The tigress, named Machli, had been the star attraction at Ranthambore National Park, a popular tourist destination in north-west India. She was one of the country's most famous tigers and has appeared in several wildlife documentaries (learn more about tigers there). Machli—whose name is the Hindi word for fish, due to fish-like markings on her face—was even sometimes known as the “Queen of Ranthambore,” in part because of her famous battle with a crocodile there, says Krithi Karanth, a National Geographic Explorer who studies tigers and other wildlife in India
Machli (also written as Machali or Machhli) reportedly died of old age. She had stopped eating or moving for about a week before her death.
Tigers in the wild usually only live 12 to 14 years, says Karanth, who saw Machli at her home in Ranthambore years ago. But the tigress lived to such an old age thanks to care by forest officials.
The famous tiger brought in a reported $10 million to the park every year, but Karanth says it's important not to get too distracted by individual animals. Tigers remain critically threatened in the wild, she says.
A global survey published in April estimated there are 3,890 wild tigers, up from 3,200 in 2010, when countries announced a historic commitment to double the population by 2022. (Some scientists have criticized that survey, but it remains the most comprehensive to date.)

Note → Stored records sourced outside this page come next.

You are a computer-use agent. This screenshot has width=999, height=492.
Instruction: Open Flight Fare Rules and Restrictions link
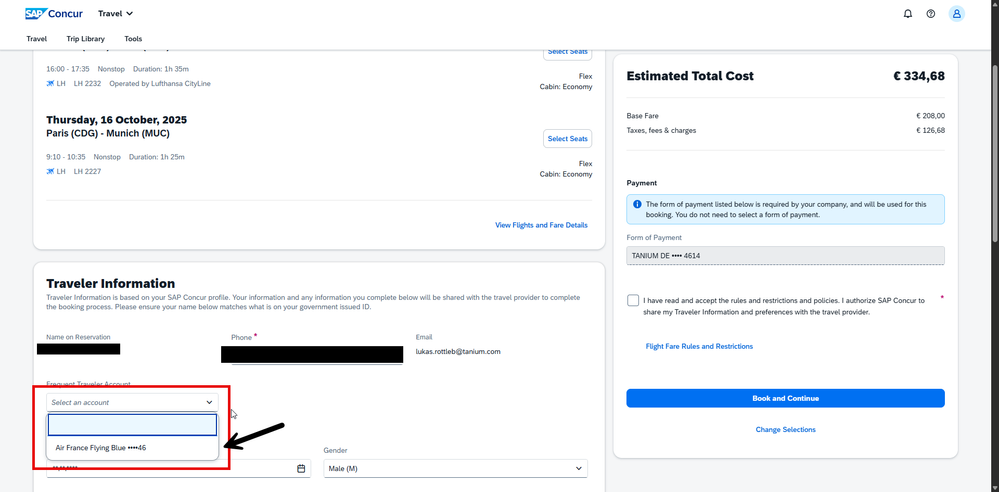(x=699, y=346)
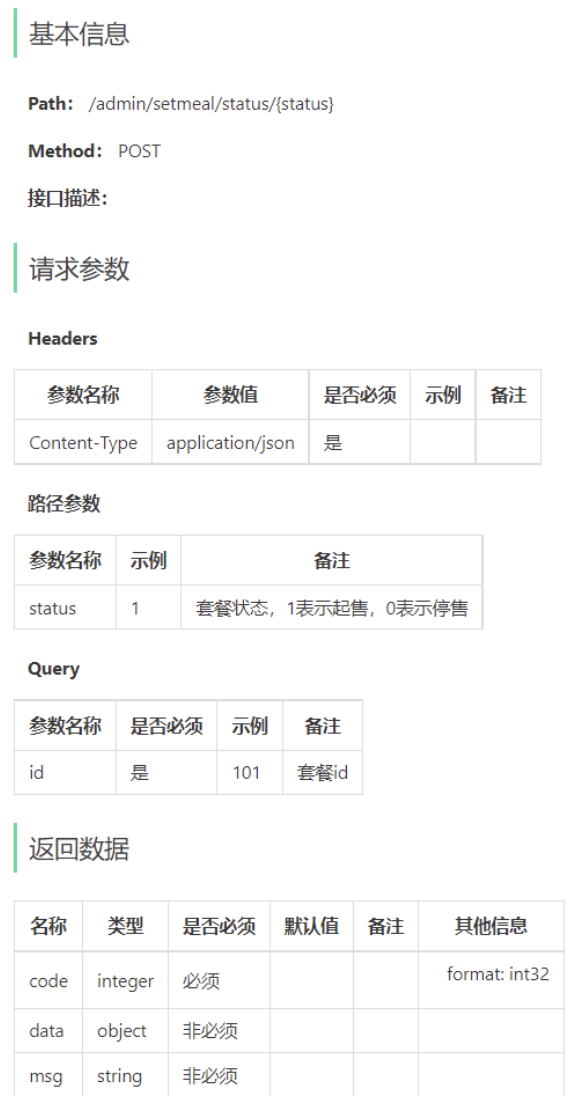Click the 路径参数 subsection label
This screenshot has width=586, height=1099.
tap(64, 503)
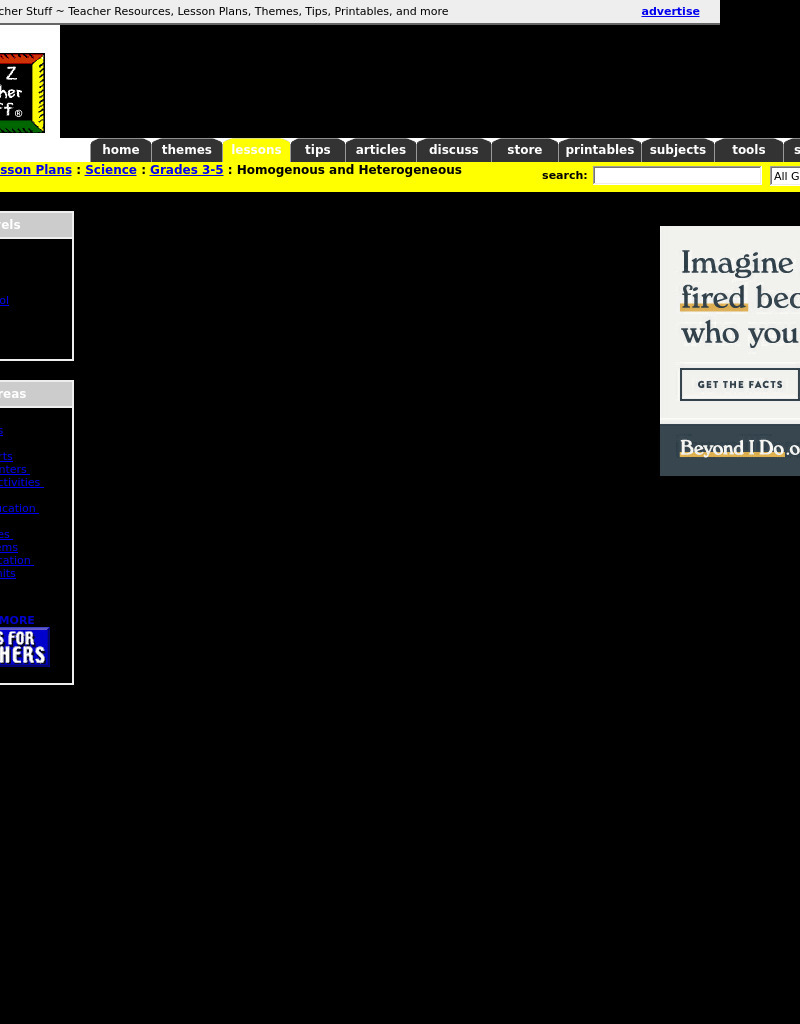Screen dimensions: 800x1024
Task: Select the subjects tab
Action: coord(678,150)
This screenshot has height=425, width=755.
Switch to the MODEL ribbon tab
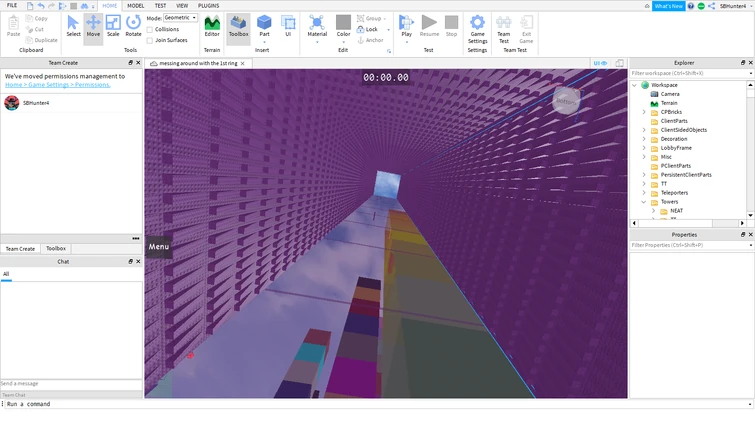[135, 6]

According to the survey, two-thirds of the world's tigers now live in India, where they’ve increased from 1,706 to 2,226 during the past five years. The country has stepped up anti-poaching patrols and offers compensation to farmers or villagers who experience injury or loss from tigers, as a means of preventing retaliatory killings. India has also invested in sustainable tourism around tiger reserves, a model that seems to be working so well that officials are talking about expanding the reserve system. (Learn more about tiger conservation in India.)
National Geographic's Big Cats Initiative has supported much of this work, some of which is overseen by Karanth.

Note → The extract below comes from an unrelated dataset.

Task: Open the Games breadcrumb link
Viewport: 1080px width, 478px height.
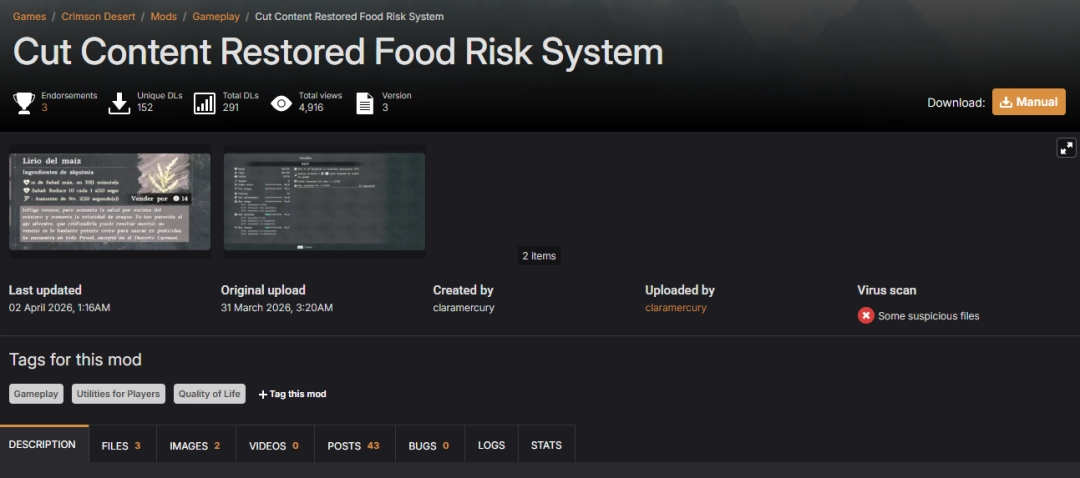Action: point(29,17)
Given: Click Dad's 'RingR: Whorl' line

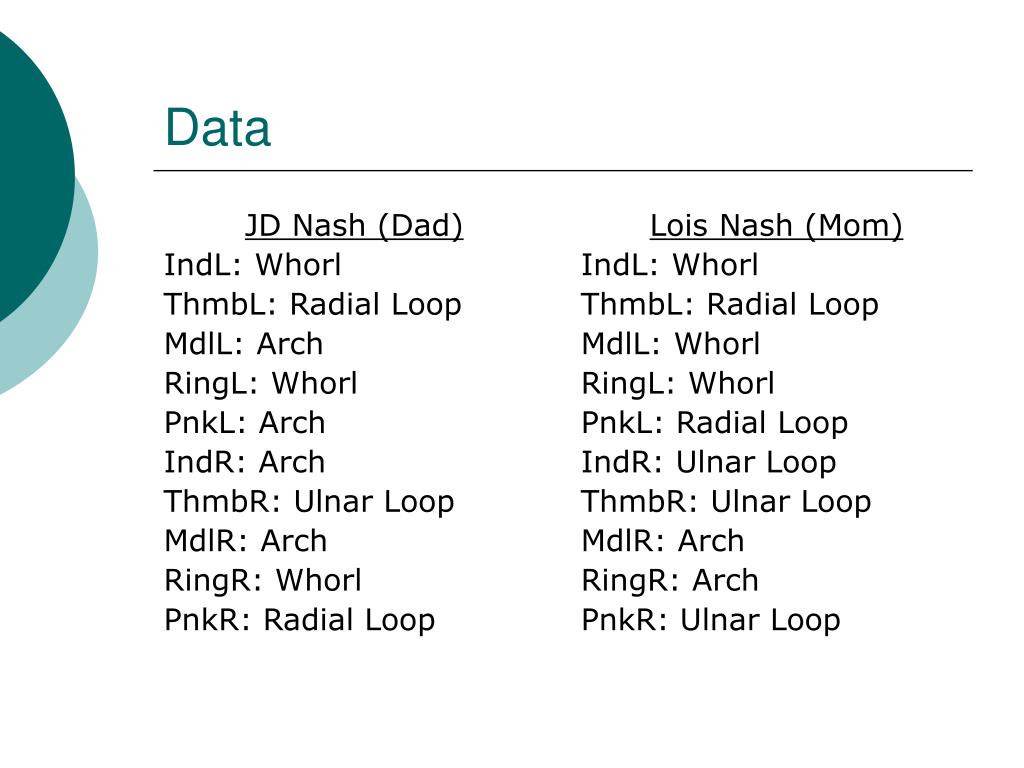Looking at the screenshot, I should pos(263,581).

"The stakes continue to be great and tigers remain at risk of global loss," conservationist Luke Dollar, who manages the Big Cats Initiative, recently told National Geographic.
Machli contributed to the future of her species by giving birth to 11 cubs over the years, whose offspring live on in the park. A ceremony was held by officials to mark her passing.
"Individuals are important to engage the public, but the fate of tigers rests on healthy populations that are able to breed and disperse," says Karanth.